Basketball players, men and women, do it during football season. Football players do it during basketball season. Two hours before each home game, two freshmen grab whatever car they can get and drive a mile off campus to the tiny house where 54-year-old Butch Varno lives with his 73-year-old mother, Helen, who never got her driver's license. And they literally Pick Up Butch, 5'3" and 170 pounds, right off his bed.

They put him in his wheelchair and push him out of the house, or one guy hauls him in a fireman's carry. They pile him into the car, cram the wheelchair into the trunk, take him to the game and roll him to his spot in the mezzanine for football games or at the end of the bench for basketball.

Butch always smiles and says the same thing from the bottom of his heart: "CP just sucks." Cerebral palsy. While his fondest dream has always been to play basketball, it'll never happen. There is little that he can physically do for himself.

"At first, you're a little nervous; you're like, I don't know," says freshman wide receiver Ryan Armstrong. "But the older guys say, 'We did it when we were freshmen. Now you go get him. It's tradition.' So me and my buddy got him the first week. He's pretty heavy. We bumped his head a couple of times getting him into the car.
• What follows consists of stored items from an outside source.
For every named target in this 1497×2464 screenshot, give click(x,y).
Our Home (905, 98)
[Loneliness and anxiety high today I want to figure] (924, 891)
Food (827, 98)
He's like, 'Hey! Be careful!' But he loves getting out so much that afterward you feel good. It's fun to put a smile like that on somebody's face."

And the kids don't just Pick Up Butch. They also Keep Butch Company. Take Butch to the Bathroom. Feed Butch. "He always likes a hot dog and a Coke," says 6'8" Clark Read, 19, a power forward. "It's kind of weird at first, sticking a hot dog in his mouth. The trick is to throw out the last bite so he doesn't get your fingers."

Thanks to 42 years of freshmen, Butch hardly ever misses a Middlebury game. Not that he hasn't been late.

"One day this year, the two guys were calling me on their cell," says Armstrong, "and they're going, 'We can't find Butch!' And I'm like, 'You lost Butch? How can you lose Butch?' Turns out they just couldn't find his house."